African member states of the International Criminal Court are considering a mass withdrawal to protest the war crimes indictment against Sudan's President Omar al-Bashir. A pullout is unlikely, but many are demanding a one-year suspension of the indictment.
There was an air of frustration at African Union headquarters as 30 African ICC member states met to consider a response to the arrest warrants filed against one of the continent's most prominent leaders.
African heads of state condemned the indictment at their last summit and called for a one-year suspension as provided in Article 16 of the Rome Statute that created the court.
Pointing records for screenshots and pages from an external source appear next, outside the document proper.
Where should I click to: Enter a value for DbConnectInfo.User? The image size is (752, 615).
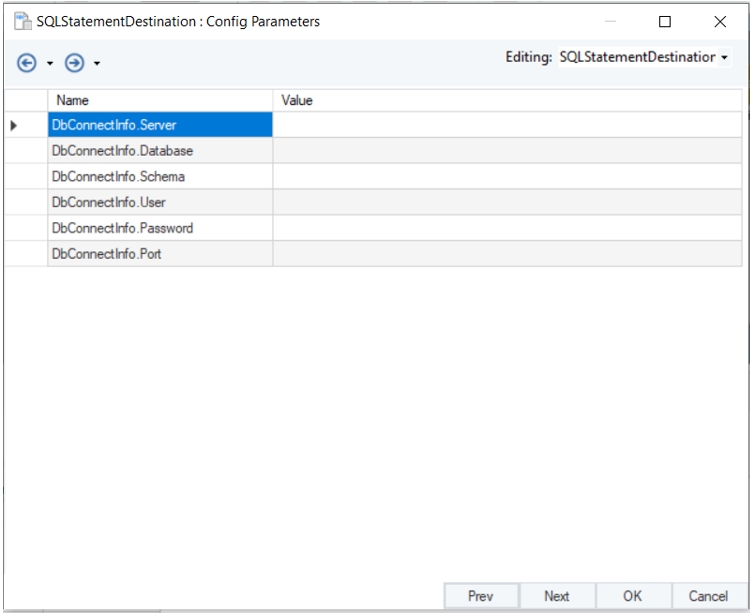point(507,203)
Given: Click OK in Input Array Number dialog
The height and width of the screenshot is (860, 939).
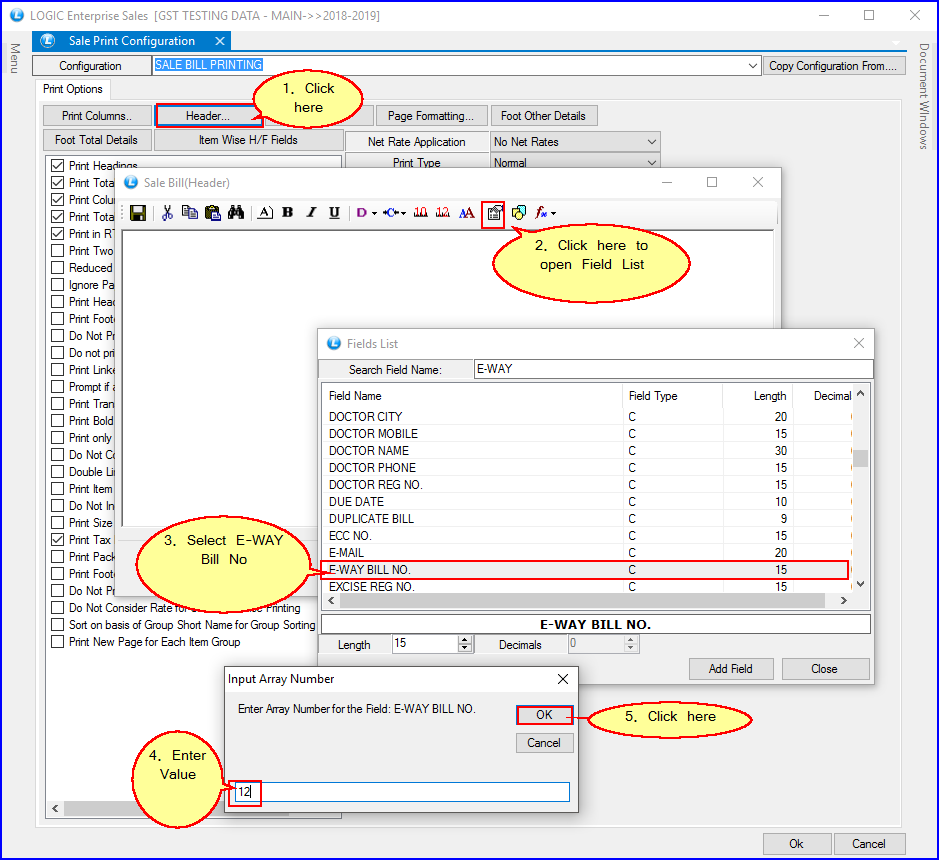Looking at the screenshot, I should (544, 715).
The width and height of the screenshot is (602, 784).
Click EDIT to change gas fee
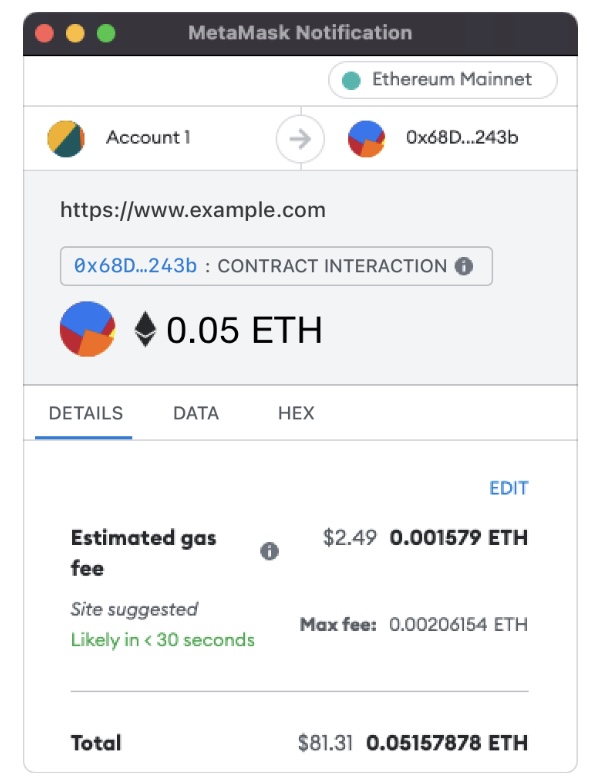coord(508,488)

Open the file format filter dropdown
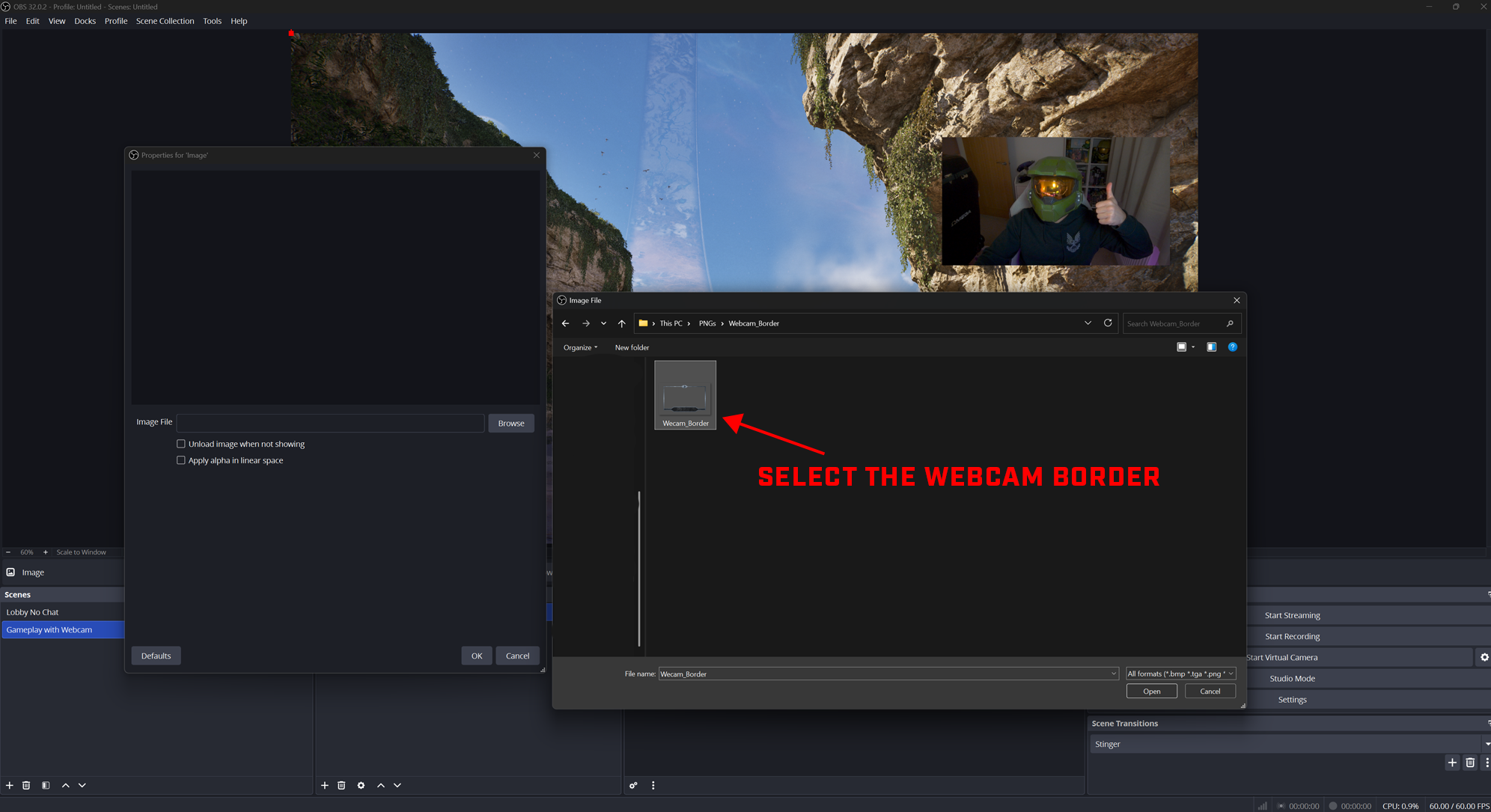1180,674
The summit also ordered member states to consider a mass withdrawal unless African views are taken into account.
But the U.N. Security Council has shown little interest in invoking Article 16. And while many African leaders complain the court is being used to target their own statesmen, there is little support for the drastic step of a mass pullout.
In his opening speech to the gathering of member states, A.U. Peace and Security Commissioner Ramtane Lamamra said the world body's inaction has damaged prospects for peace in Darfur.
"Article 16 of the Rome Statute is meant to give the U.N. Security Council the opportunity to give peace a chance," Lamamra said. "While the search for justice would not be affected by a 12-month deferral of judicial proceedings, the pursuit of peace can be deadly...if players, including a head of state, are denied even the fundamental presumption of innocence."
Lamamra blasted the ICC and its chief prosecutor Luis Moreno Ocampo, saying they are ignoring 'legitimate concerns' raised by Africans about a double standard in pursuing cases against some leaders while ignoring others.
"Some member states have raised profound apprehension on the...conduct of the prosecutor and unreservedly attributed the indictment of the Sudanese president to a glaring practice of selective justice," he said.
Lamamra said security in Darfur remains 'extremely fragile', with millions of civilians living in 'precarious conditions'. But, he said, statistics compiled by the joint A.U./U.N. peacekeeping force (UNAMID) indicate a 'low-grade conflict' in the Sudanese region, not the mass killings suggested by prosecutors.
"It is estimated that, on a month-to-month basis, 130 to 150 people die from violence in Darfur. Approximately one-third of the fatalities are civilians," Lamamra said. "The picture of the situation as presented by the authority responsible for UNAMID is obviously much different from what the ICC prosecutor described last Friday before the U.N. Security Council as 'ongoing extermination of civilians.'"
Commissioner Lamamra suggested the African ICC member states take a moderate approach, again urging the U.N. Security Council to defer the indictments, while at the same time calling for Sudan to redouble efforts to end the ongoing human-rights violations in Darfur.
African diplomats say the group is likely to follow Lamamra's advice, rejecting calls by Libya as well as by ICC members Senegal, Djibouti and Comoros for a mass pullout from the court.
The issue is expected to come up again in early July, when Africa's heads of state hold their next summit in the Libyan town of Sirte, under the leadership of current A.U. Chairman Libyan leader Moammar Gadhafi.